**Text:**
◆ ◆ ◆ ◆ ◆ ◆ ◆

In this work, three evaluation criteria are utilized to evaluate the forecasting ability and performance of the models: minimum root mean square error (RMSE), percentage deviation (PD), and correlation coefficient ρ. The specific definitions are expressed in Formulas (3)–(5). The comparison results between the BPNN model, the GABP model, the LSTM model, and the IRI2016 model are shown in Table 3, listed the predicted RMSE, PD, and ρ of the 4 prediction models for the year 2015 and 2019.

Table 3 illustrates that the deep learning LSTM model in each station has significantly lower RMSE values, PD values, and a higher correlation coefficient in both 2015 and 2019, which means the LSTM model has better forecasting performance than the other models for the high and low solar activity years. The RMSE of the BPNN model and GABP model is between the IRI2016 model and the LSTM model, which reflects that the prediction performance of the two neural network models is better than the IRI2016 empirical model. For instance, at Brisbane (BRI) ionosonde station, the LSTM model gives an RMSE as 0.676 MHz, a ρ as 0.757, and a PD as 11.44% for the year 2019, while those of the BPNN, GABP, and IRI2016 models are 0.768 MHz, 0.728, 13.18%, 0.785 MHz, 0.722, 13.80% and 0.98 MHz, 0.757, 16.59%, respectively. For the year 2015 of high solar activity, the forecasting errors RMSE of the LSTM model is 0.833 MHz, ρ is 0.907 and PD is 9.35%, while those of the BPNN, GABP, and IRI2016 models are 1.033 MHz, 0.849, 12.02%, 1.058 MHz, 0.841, 12.18% and 1.147 MHz, 0.831, 13.29%, respectively.

◆ ◆ ◆ ◆ ◆ ◆ ◆

**Dataset excerpts:**
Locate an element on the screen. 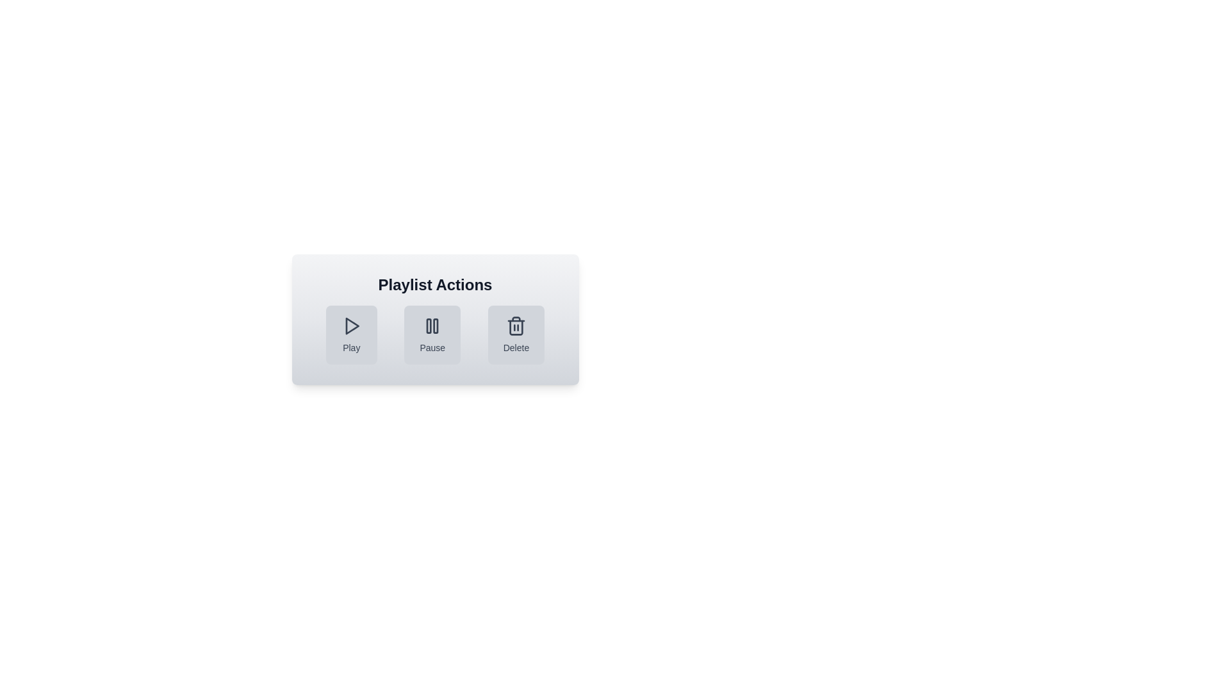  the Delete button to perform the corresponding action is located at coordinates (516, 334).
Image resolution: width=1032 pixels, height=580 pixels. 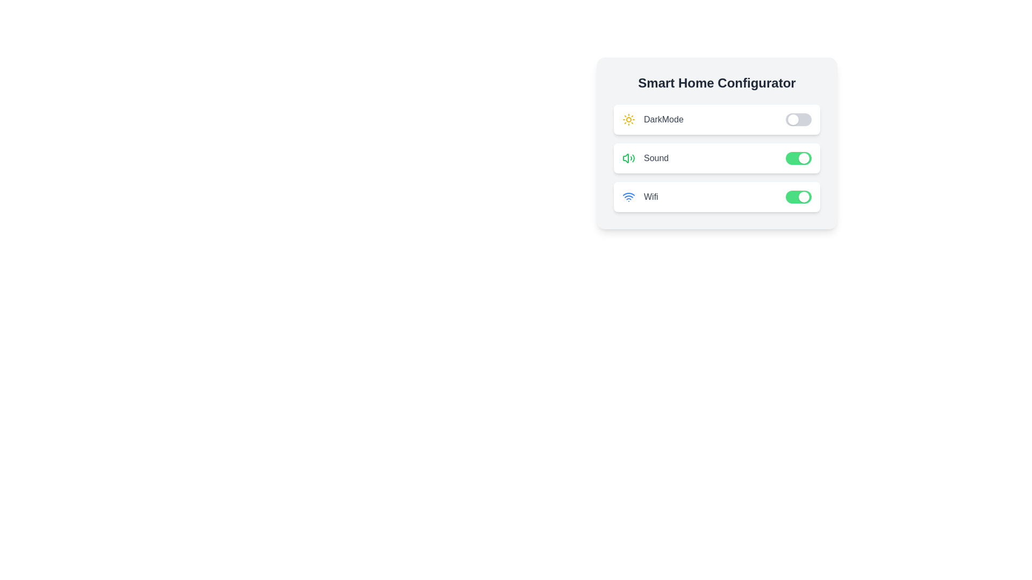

◆ ◆ ◆ ◆ ◆ ◆ ◆

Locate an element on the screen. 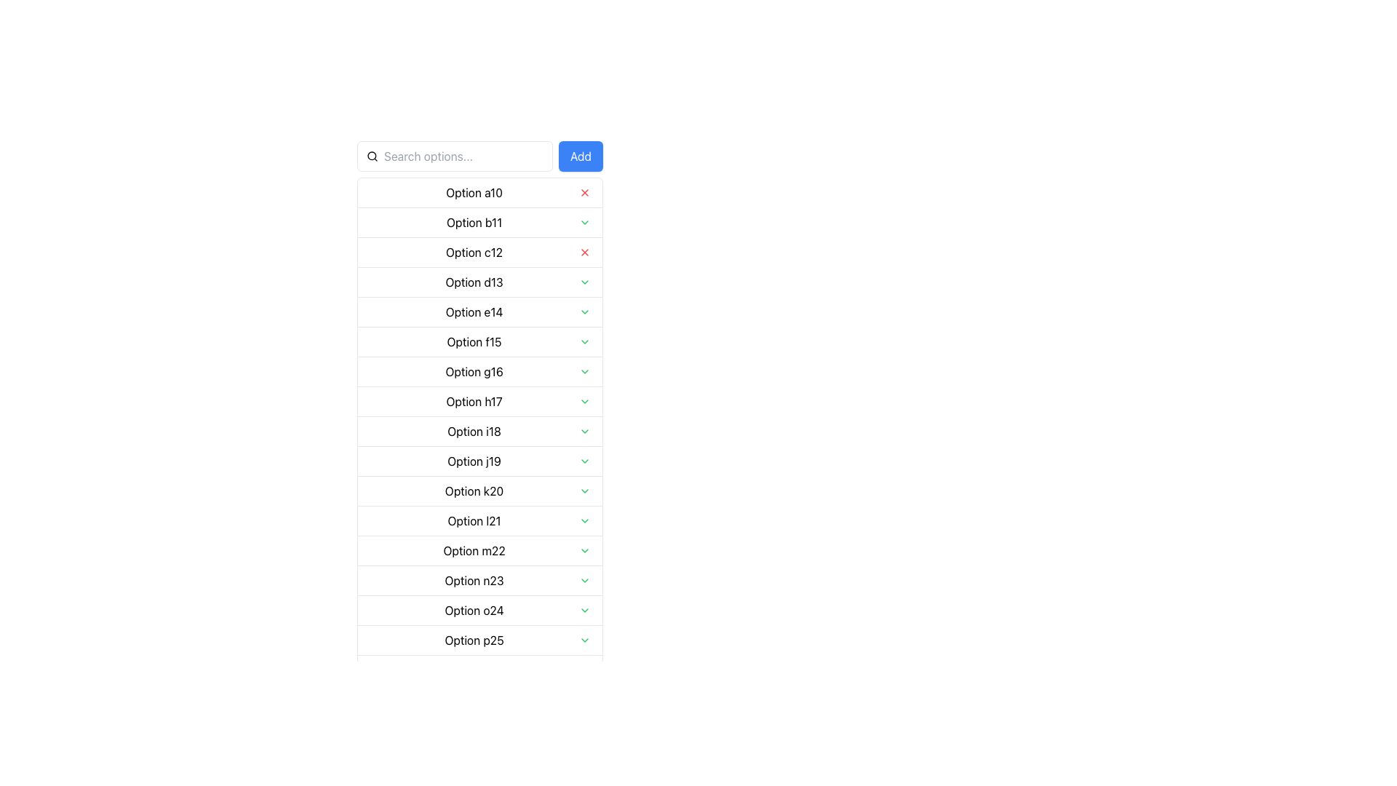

◆ ◆ ◆ ◆ ◆ ◆ ◆

**Problems to work on:**
(a) From the forecasting text, output the passage starting with "In this work, three" and going on through "2015 and 2019.".
(b) Summarize the forecasting text in two sentences.
(c) According to the forecasting text, is each statement true? Answer yes or no for each, and quote the deciding words.
(i) The RMSE of the IRI2016 model falls between that of the BPNN model and the LSTM model.
(ii) Three evaluation criteria are used to assess the models.
(iii) The comparison in Table 3 covers only the year 2019.

**Per-task outputs:**
(a)
In this work, three evaluation criteria are utilized to evaluate the forecasting ability and performance of the models: minimum root mean square error (RMSE), percentage deviation (PD), and correlation coefficient ρ. The specific definitions are expressed in Formulas (3)–(5). The comparison results between the BPNN model, the GABP model, the LSTM model, and the IRI2016 model are shown in Table 3, listed the predicted RMSE, PD, and ρ of the 4 prediction models for the year 2015 and 2019.

(b) Four models (BPNN, GABP, LSTM and IRI2016) are compared for 2015 and 2019 using RMSE, percentage deviation and the correlation coefficient ρ. The LSTM model shows lower RMSE and PD and a higher correlation coefficient at each station in both years, and the BPNN and GABP neural network models perform better than the IRI2016 empirical model.

(c)
(i) No: "The RMSE of the BPNN model and GABP model is between the IRI2016 model and the LSTM model"
(ii) Yes: "three evaluation criteria are utilized to evaluate the forecasting ability and performance of the models"
(iii) No: "the 4 prediction models for the year 2015 and 2019"